Objective:
Please set out every line of the items below as a numbered list, skipping blank lines and leaving the pictures out.

Data for this exercise:

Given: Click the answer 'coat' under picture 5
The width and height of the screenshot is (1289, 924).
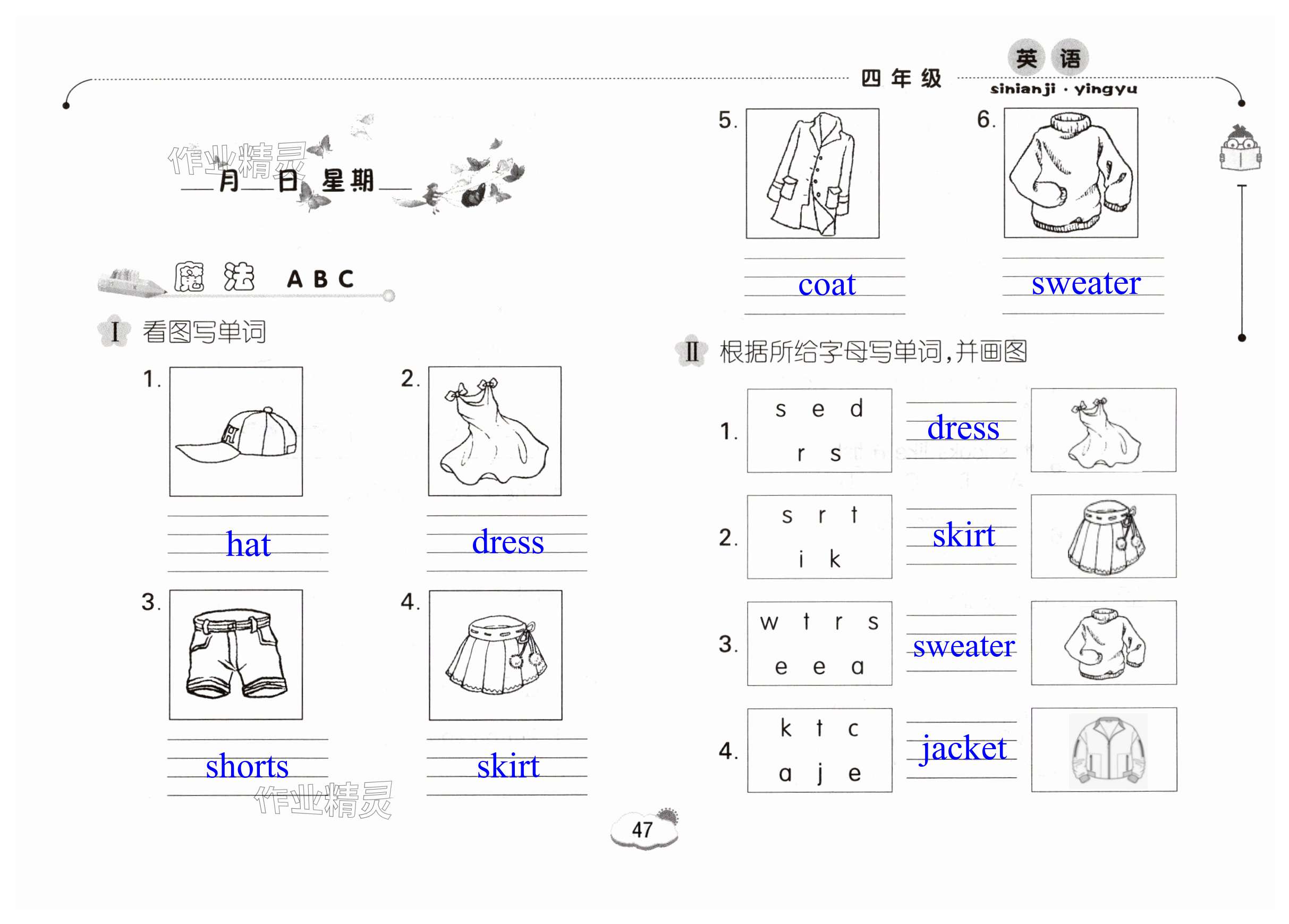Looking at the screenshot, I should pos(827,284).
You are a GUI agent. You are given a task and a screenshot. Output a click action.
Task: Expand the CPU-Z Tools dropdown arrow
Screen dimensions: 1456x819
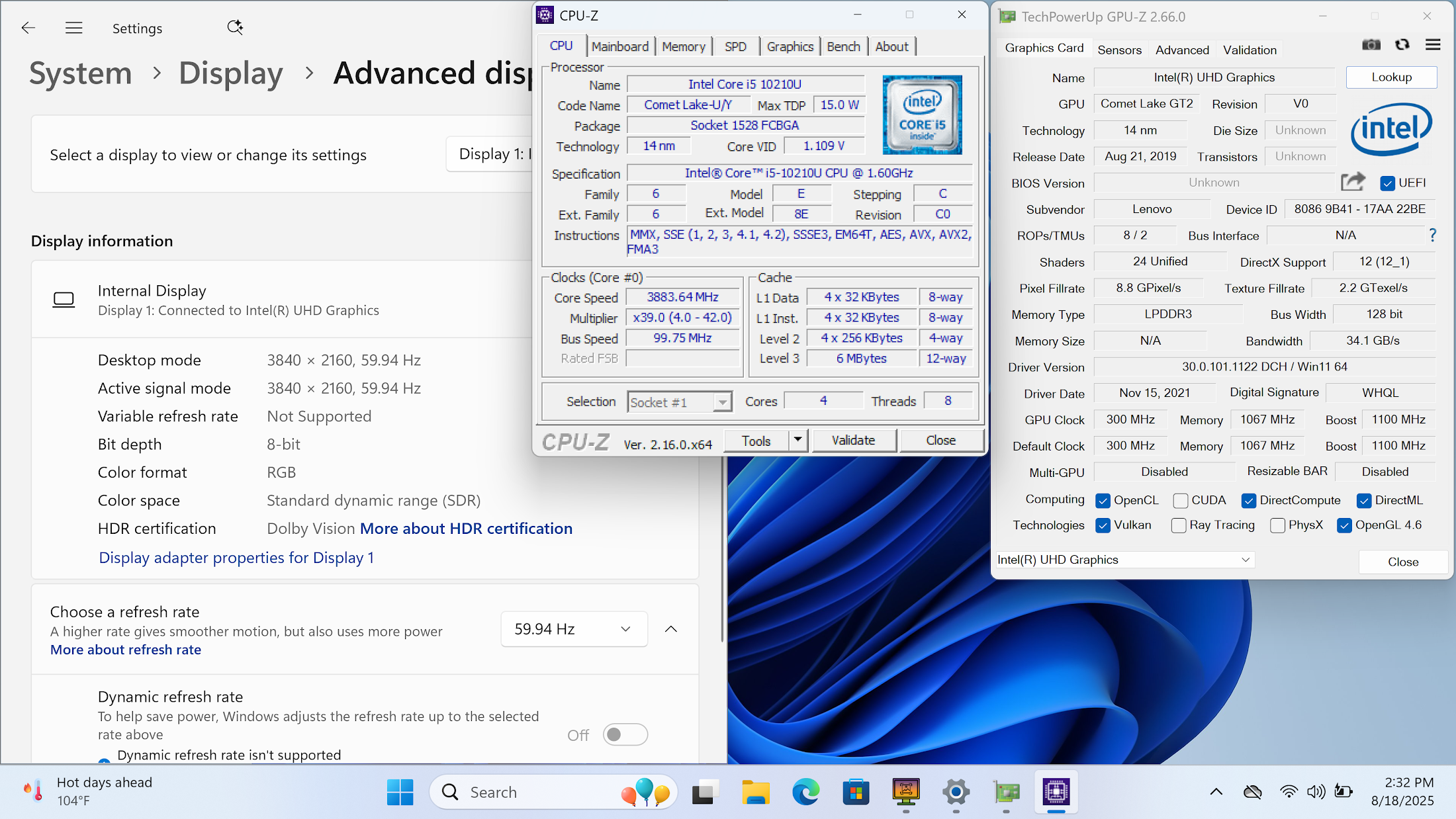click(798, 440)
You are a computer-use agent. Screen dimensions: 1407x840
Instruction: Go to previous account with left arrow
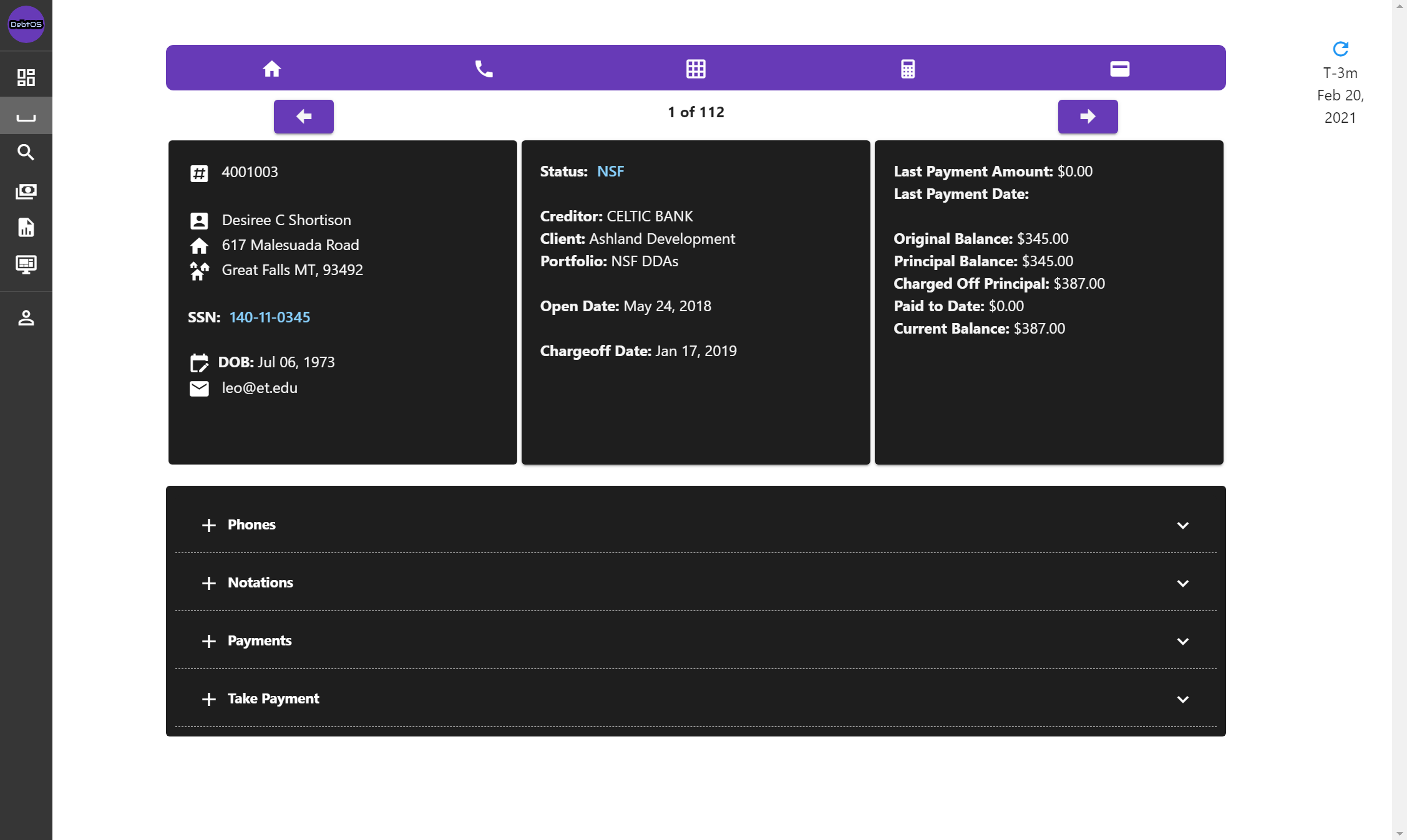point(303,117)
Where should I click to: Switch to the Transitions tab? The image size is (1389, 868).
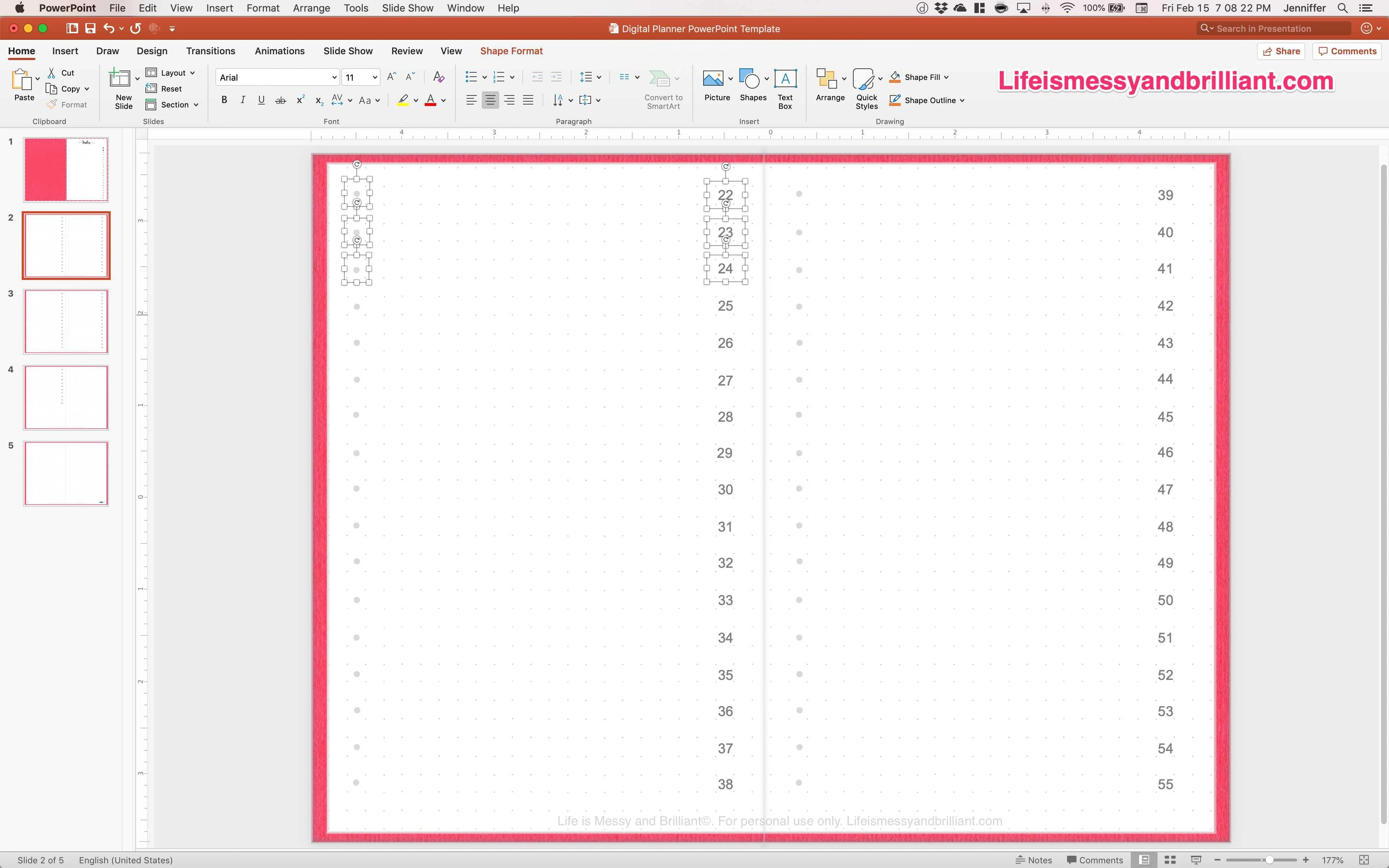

Solution to this exercise:
1. Given: Click the answer 'coat' under picture 5
2. The width and height of the screenshot is (1289, 924).
3. Looking at the screenshot, I should pos(827,284).
4. You are a GUI agent. You are given a task and a screenshot. Output a click action.
5. Task: Expand the CPU-Z Tools dropdown arrow
6. Screen dimensions: 1456x819
7. click(798, 440)
8. You are a computer-use agent. Screen dimensions: 1407x840
9. Instruction: Go to previous account with left arrow
10. point(303,117)
11. Where should I click to: Switch to the Transitions tab? The image size is (1389, 868).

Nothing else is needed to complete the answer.